今回は、少しわかりにくい肺の異常をCT画像を使って紹介したいと思います。



今回の症例の患者は、もともと皮膚に悪性の腫瘍が発生していた犬ですが、術後の定期検査で転移病巣がないかどうかでCT検査を行っています。



まずは、撮影したCT画像をみてみましょう。

 



どこに異常があるかわかりますか?

この画像は、肺のどこかに2箇所異常があるのですが、正直この画像だけでは、僕ら獣医師でも判断することができません。



なので、次の切断面を少しずらした画像と比べてみてみましょう。





どうでしょうか?

これでもなかなか気付きにくいと思います。



2枚の画像とも肺の中に白くポツポツと見える点や線が見えると思いますが、病変はこの中に隠れています。



これらの白くポツポツ見える部分は、正常な肺であれば血管がこのように見えますが、血管かそうでないかを見分ける必要があります。



血管は身体中を巡っているので連続していますが、腫瘍や結節などの異常箇所は孤立しています。

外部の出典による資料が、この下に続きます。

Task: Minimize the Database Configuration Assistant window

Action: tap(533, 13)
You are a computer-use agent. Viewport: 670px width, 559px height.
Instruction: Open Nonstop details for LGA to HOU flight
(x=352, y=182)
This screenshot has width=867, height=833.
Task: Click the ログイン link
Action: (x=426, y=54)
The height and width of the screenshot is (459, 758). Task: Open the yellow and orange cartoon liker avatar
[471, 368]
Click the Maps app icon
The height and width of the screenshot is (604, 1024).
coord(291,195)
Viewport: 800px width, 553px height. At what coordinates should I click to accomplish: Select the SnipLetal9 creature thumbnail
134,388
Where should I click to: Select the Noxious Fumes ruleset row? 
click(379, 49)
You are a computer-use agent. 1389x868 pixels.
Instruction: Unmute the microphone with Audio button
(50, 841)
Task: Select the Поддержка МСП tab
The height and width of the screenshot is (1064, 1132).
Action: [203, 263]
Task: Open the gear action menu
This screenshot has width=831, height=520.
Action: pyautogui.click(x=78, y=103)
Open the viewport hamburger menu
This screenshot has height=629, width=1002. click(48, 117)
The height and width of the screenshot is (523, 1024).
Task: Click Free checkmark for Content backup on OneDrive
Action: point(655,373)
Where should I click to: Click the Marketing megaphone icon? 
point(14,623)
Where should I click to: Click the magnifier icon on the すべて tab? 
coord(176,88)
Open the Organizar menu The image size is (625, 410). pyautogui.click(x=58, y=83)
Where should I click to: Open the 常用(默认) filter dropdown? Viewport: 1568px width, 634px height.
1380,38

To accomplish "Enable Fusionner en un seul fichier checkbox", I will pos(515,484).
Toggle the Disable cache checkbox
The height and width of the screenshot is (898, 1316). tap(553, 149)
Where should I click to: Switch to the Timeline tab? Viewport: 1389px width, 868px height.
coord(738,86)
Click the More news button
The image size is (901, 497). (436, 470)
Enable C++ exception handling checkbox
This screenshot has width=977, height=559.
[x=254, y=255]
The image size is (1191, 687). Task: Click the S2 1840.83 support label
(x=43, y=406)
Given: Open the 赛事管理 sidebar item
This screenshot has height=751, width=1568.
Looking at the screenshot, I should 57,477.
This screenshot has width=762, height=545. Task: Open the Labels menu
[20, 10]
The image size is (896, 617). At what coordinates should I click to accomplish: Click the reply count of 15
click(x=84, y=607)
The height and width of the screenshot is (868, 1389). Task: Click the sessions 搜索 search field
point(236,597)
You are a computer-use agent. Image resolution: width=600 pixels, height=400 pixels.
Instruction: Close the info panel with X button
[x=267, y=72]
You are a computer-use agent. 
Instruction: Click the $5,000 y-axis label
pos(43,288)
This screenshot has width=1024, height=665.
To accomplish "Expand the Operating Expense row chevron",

なので、CT画像では何枚もの色々な断面の画像を見比べて連続しているかしていないかを見て判断します。



そこで、もう一度2枚の画像を見比べてみると、1枚目では見えていた白い点が2枚目では消えている部分が2箇所あります。


赤い丸で囲った中にある白い点が病変です。

画像だけでは、この2箇所が腫瘍性の病変かそうでないかはわかりません。

ですが、悪性腫瘍の既往歴があることから転移病巣の可能性が高いです。





病変が大きいとすぐ気づきますが、今回の症例のように小さな病変だとなかなか診断が難しい場合もあります。

なので、このような小さな病変も見落とさず、いち早く気づけるように日々精進していきたいと思います。